Instructions to follow: Revise the material below by changing every "computer-use agent" to "screen-control agent", keeping everything else the same.
───── Data supplied ─────
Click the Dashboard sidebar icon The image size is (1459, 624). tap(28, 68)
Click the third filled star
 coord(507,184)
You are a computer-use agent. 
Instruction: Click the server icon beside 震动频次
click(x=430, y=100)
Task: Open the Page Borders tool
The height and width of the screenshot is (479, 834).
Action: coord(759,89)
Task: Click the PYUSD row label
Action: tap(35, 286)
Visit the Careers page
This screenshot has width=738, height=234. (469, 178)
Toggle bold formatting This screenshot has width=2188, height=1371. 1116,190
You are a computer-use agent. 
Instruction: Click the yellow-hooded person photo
─────
Solution to this task:
Click the Dashboard sidebar icon The image size is (1459, 624). tap(28, 68)
Click the third filled star
 coord(507,184)
You are a screen-control agent. 
Instruction: Click the server icon beside 震动频次
click(x=430, y=100)
Task: Open the Page Borders tool
The height and width of the screenshot is (479, 834).
Action: coord(759,89)
Task: Click the PYUSD row label
Action: tap(35, 286)
Visit the Careers page
This screenshot has width=738, height=234. (469, 178)
Toggle bold formatting This screenshot has width=2188, height=1371. 1116,190
You are a screen-control agent. 
Instruction: Click the yellow-hooded person photo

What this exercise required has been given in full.